Expert:  Joshua replied 2 years ago.
As T (just to remind you of my abbreviation, your landlord) is not in occupation this cannot be an assured shorthold tenancy that he has (whatever tenancy he may or may not have) and therefore is likely to be at best a contractual tenancy, if FH is satisifed that he has served satisfactory notice then he can (with your permission) determine the tenancy by retentering the property and changing the locks. If you consent to this you should be very careful to ensure that you have in writing first an unconditional offer of a new lease with agreed terms so that you can ensure you do not accidentally make yourself homeless if the landlord decides not to offer you a lease at this point. Ideally you would involve a solicitor to assist you in agreeing lease terms.As regards ***** ***** FH could exercise a lien over the goods but he may not sell them without either a) giving T 3 months notice nof his intention to do so or b) obtaining a court order for the debt from the courts.Based on what you say it would seem that T is unlikely to have a lease for the property however if he has paid rent to FH (albeit is no in arrears) and FH has accepted rent he may have a lease, though not a least with security of tenure so providing the landlord has served satisfacotry notice the position is likely to be as above.Can I help you with anything else or has the above answered your questions satisfactorily?
Customer: replied 2 years ago.
Ok, thanks for that Joshua. That is was I thought (and hoped) to be the case.I am however still concerned that T may simply refuse to leave. Obviously T is something of a dodgy character. All we want is to pursuade him to vacate the premises on April 30th. IN the first instance we needed to know our rights (which I feel we are clear on now) and secondly we need as much leverage as we can get to encourage him to leave quietly. We know as a matter of fact that he is:1). Holding company directorships under a false name?2). Acting as a company director whilst bankrupt?3). Obtaining credit under a false name (credit card)?4). Employing full time staff on a cash in hand basis?Can you please tell me:What would be the penalty for each of the above? Who enforces the penalties? Who should they be reported to? Do you have any other suggestions as to what we might use as effective leverage?

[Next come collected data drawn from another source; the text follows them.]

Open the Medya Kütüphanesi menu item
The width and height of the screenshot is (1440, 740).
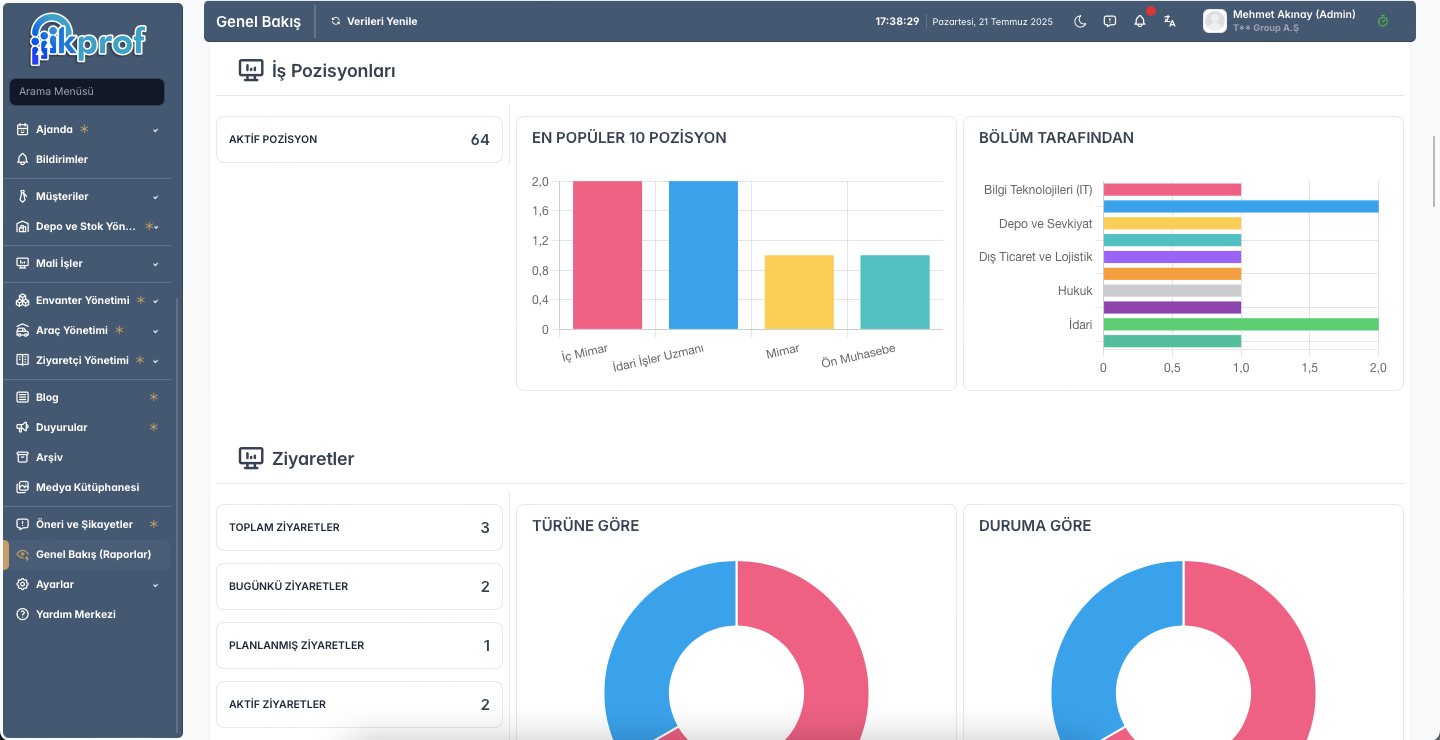tap(88, 487)
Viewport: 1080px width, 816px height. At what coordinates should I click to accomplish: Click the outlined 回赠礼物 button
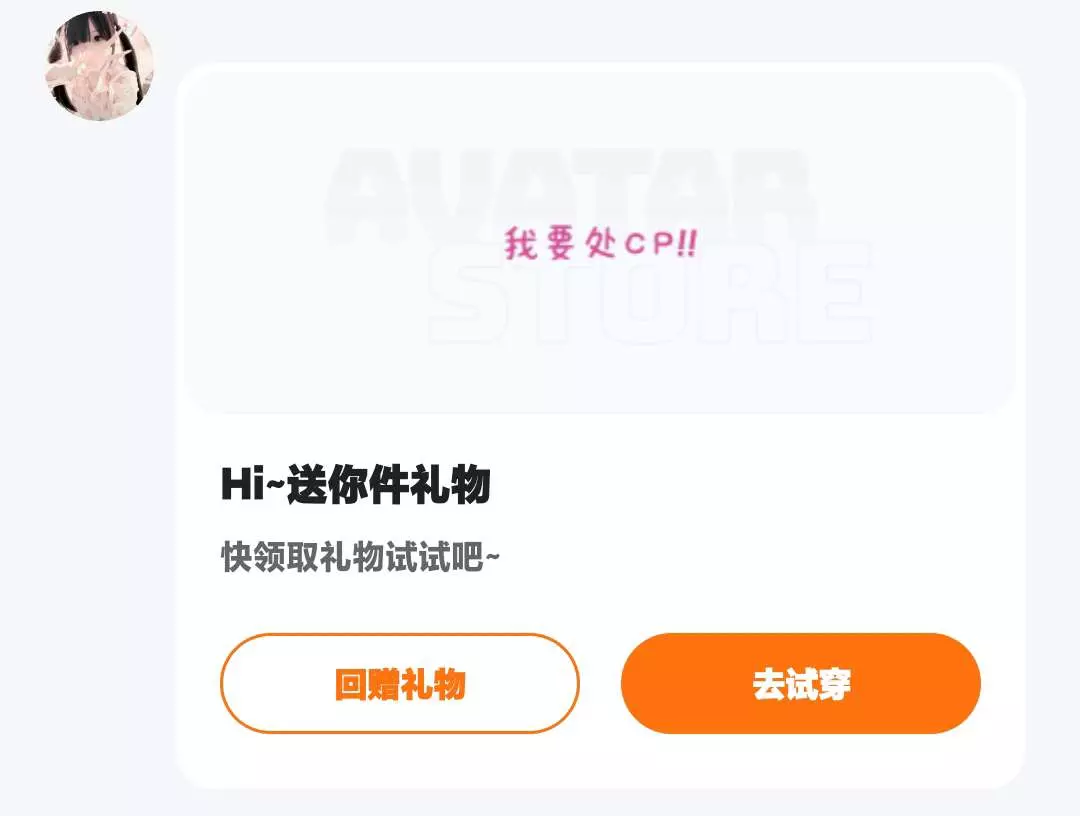[x=399, y=683]
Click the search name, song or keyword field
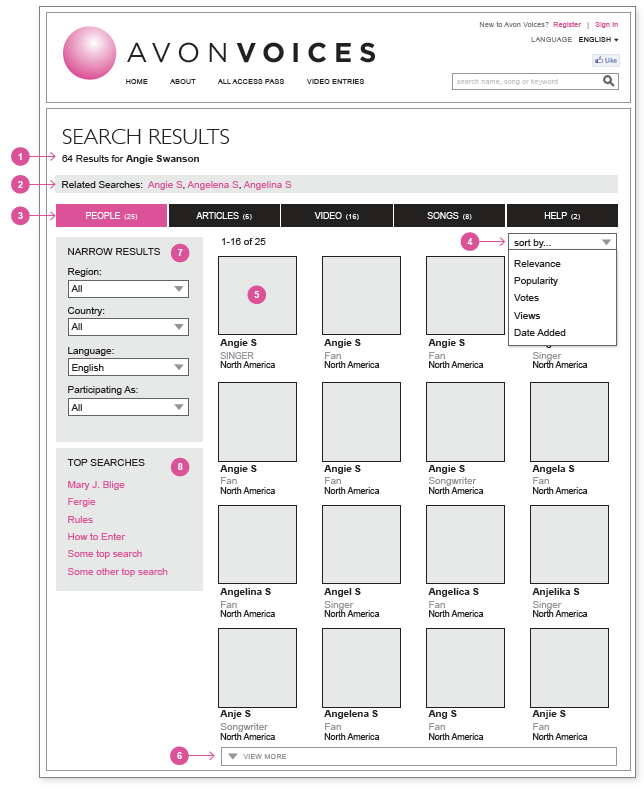Image resolution: width=644 pixels, height=789 pixels. point(525,82)
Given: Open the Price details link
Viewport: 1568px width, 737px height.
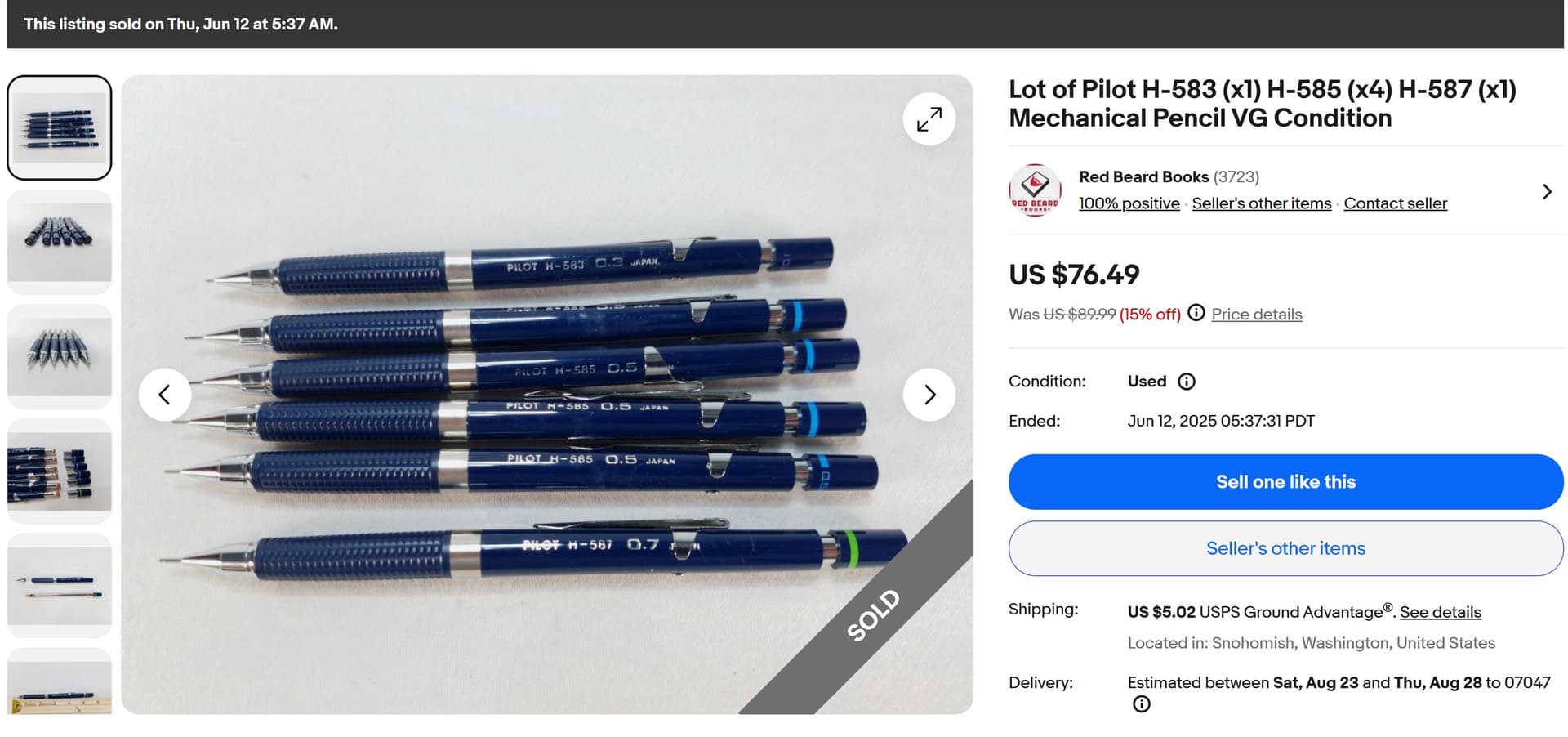Looking at the screenshot, I should tap(1257, 315).
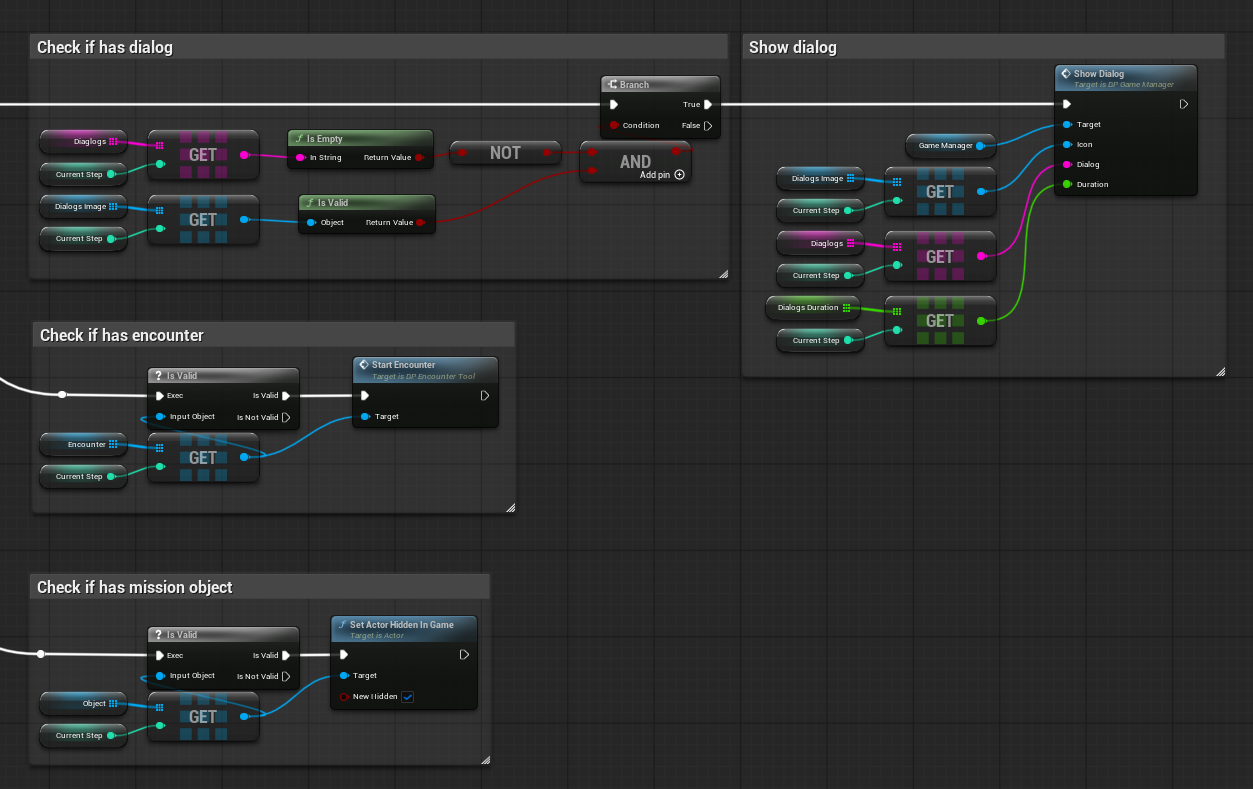Click the Game Manager output pin

980,146
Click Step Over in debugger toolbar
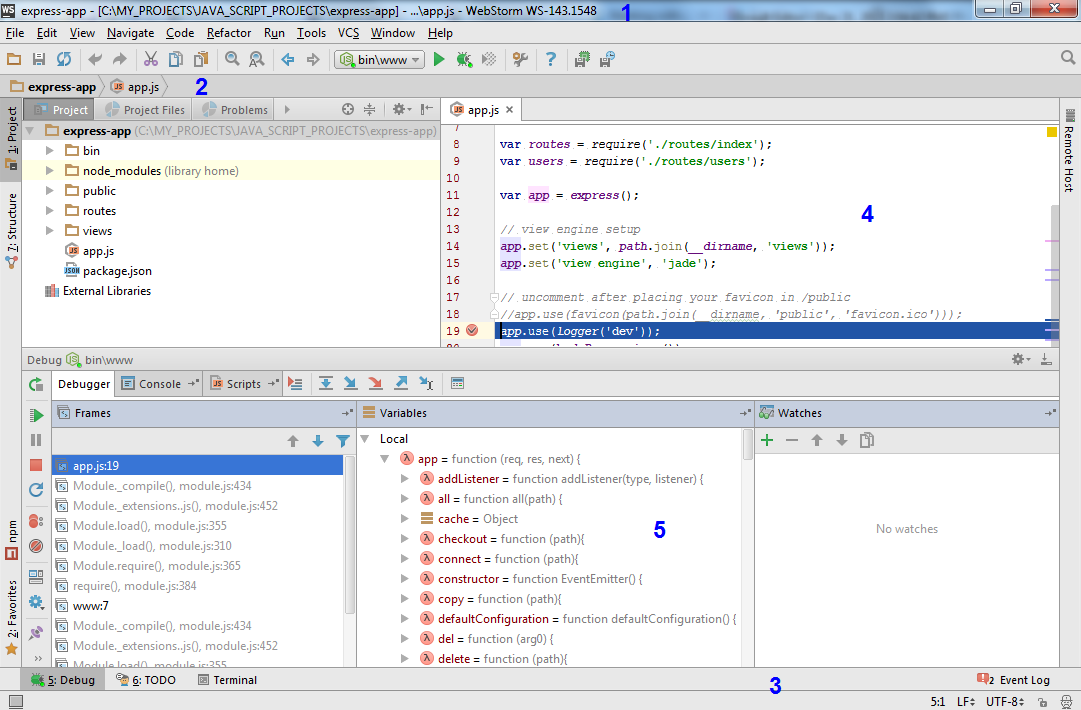The height and width of the screenshot is (710, 1081). click(326, 383)
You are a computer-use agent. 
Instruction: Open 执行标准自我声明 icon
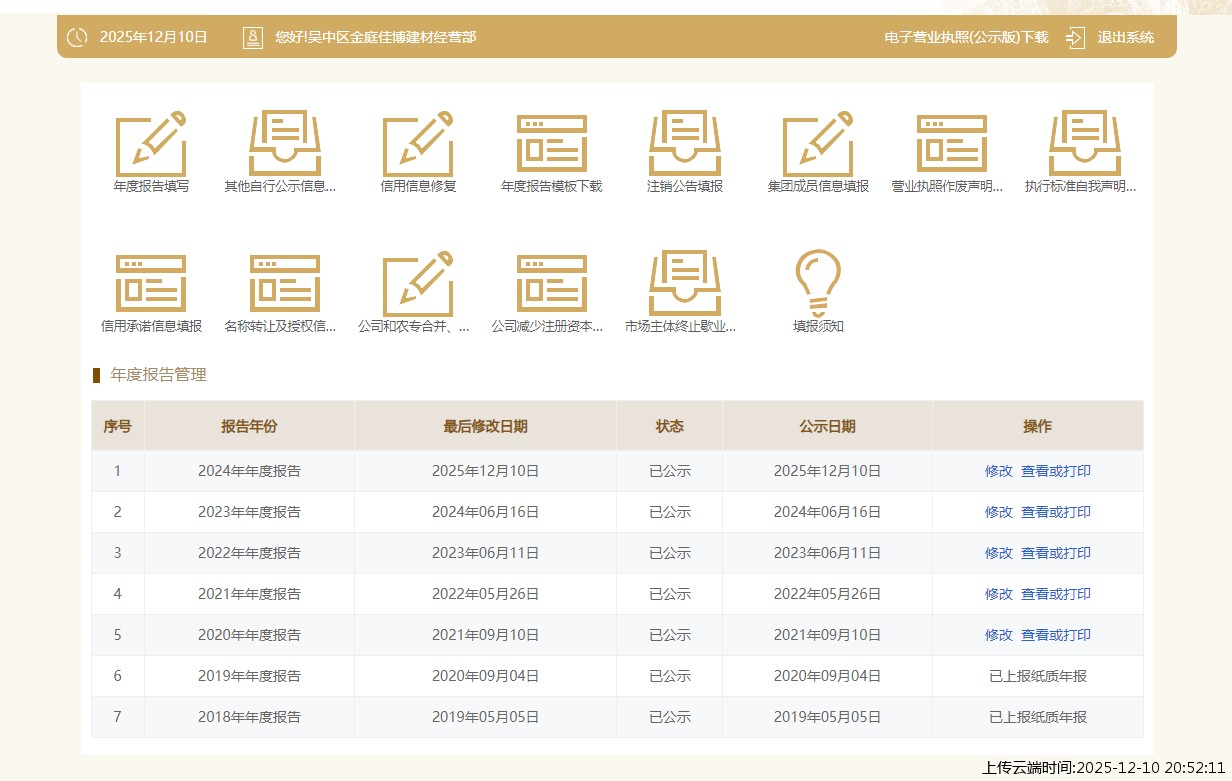click(x=1084, y=144)
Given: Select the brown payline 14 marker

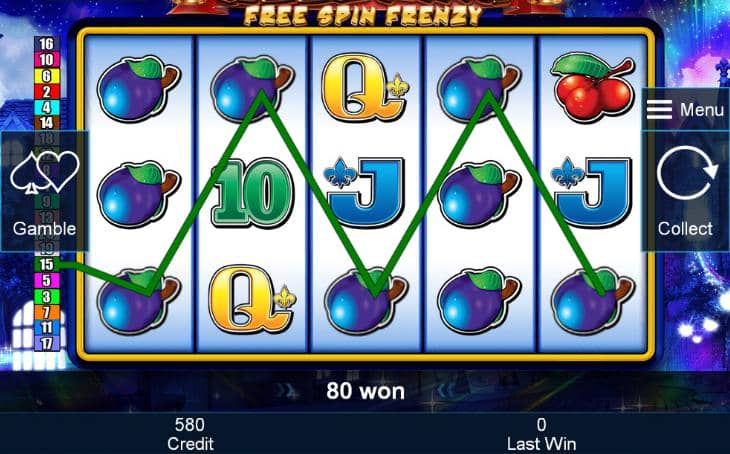Looking at the screenshot, I should click(x=47, y=122).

Expert:  Joshua replied 2 years ago.
Thanks for your reply. I am very happy to continue to assist but I need to balance my time and am conscious of the amount of time I have spent on the above to date. I should be very grateful if you would kindly consider clicking to provide a rating for my service to date. I will be delighted to continue to assist in the morning. I am grateful for your understanding.
Joshua and other Property Law Specialists are ready to help you
Expert:  Joshua replied 2 years ago.
Thank you for the above.

items 1, 2 and 3 are all criminal offences and can lead to fines and / or custody.
For 1 and 2 Companies House can be informed. For 3 the police can be informed.

4 is not illegal in itself but failure to pay tax can be deemed tax evasion and carries criminal penalties or can result in civil tax penalties. HMRC can be contacted using their tax evasion hotline.